Giant Goitre

This post is an answer to the Case – Patient with Dyspnoea and Dysphagia for Several Years

Physical examination revealed a diffusely enlarged thyroid with palpable nodules up to several centimetres. The lower edge of the thyroid gland was not palpable.

Imaging Findings

A posteroanterior chest radiograph showed a giant posterior mediastinal mass causing anterior deviation of the trachea (Fig. 1). Lateral chest radiograph showed posterior displacement of the aorta and anterior deviation of the pulmonary hilum by the mass. Narrowing of the intermediate bronchus was also noted.

Posterior-anterior chest radiograph showing enlarged mediastinum secondary to a huge mass (arrows). It significantly occupies the right hemithorax and causes deviation of the trachea (star)
Fig. 1: Posterior-anterior chest radiograph showing enlarged mediastinum secondary to a huge mass (arrows). It significantly occupies the right hemithorax and causes deviation of the trachea (star)

A contrast-enhanced chest CT revealed a large heterogeneously enhancing soft tissue mass (20 x12x9 cm) with calcifications extending from the cervical region to the right hemidiaphragm (white arrows in figure 2.2 and 2.4). It caused compression and deviation of the trachea, carina, oesophagus and vascular structures.

Contrast-enhanced CT showing a large heterogeneously enhancing soft tissue mass occupies the posterior right mediastinum.
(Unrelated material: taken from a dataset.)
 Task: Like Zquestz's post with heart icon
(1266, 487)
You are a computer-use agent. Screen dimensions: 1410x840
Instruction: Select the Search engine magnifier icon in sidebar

It displaces and compresses multiple structures
Fig. 2: Contrast-enhanced CT showing a large heterogeneously enhancing soft tissue mass occupies the posterior right mediastinum. It displaces and compresses multiple structures. (T: trachea, C: carina, P: pulmonary hilum, Ao: aorta)

Surgery was performed via cervical and thoracic approach, and a large mass weighing 780 gr was resected. Pathological results were consistent with a thyroid goitre.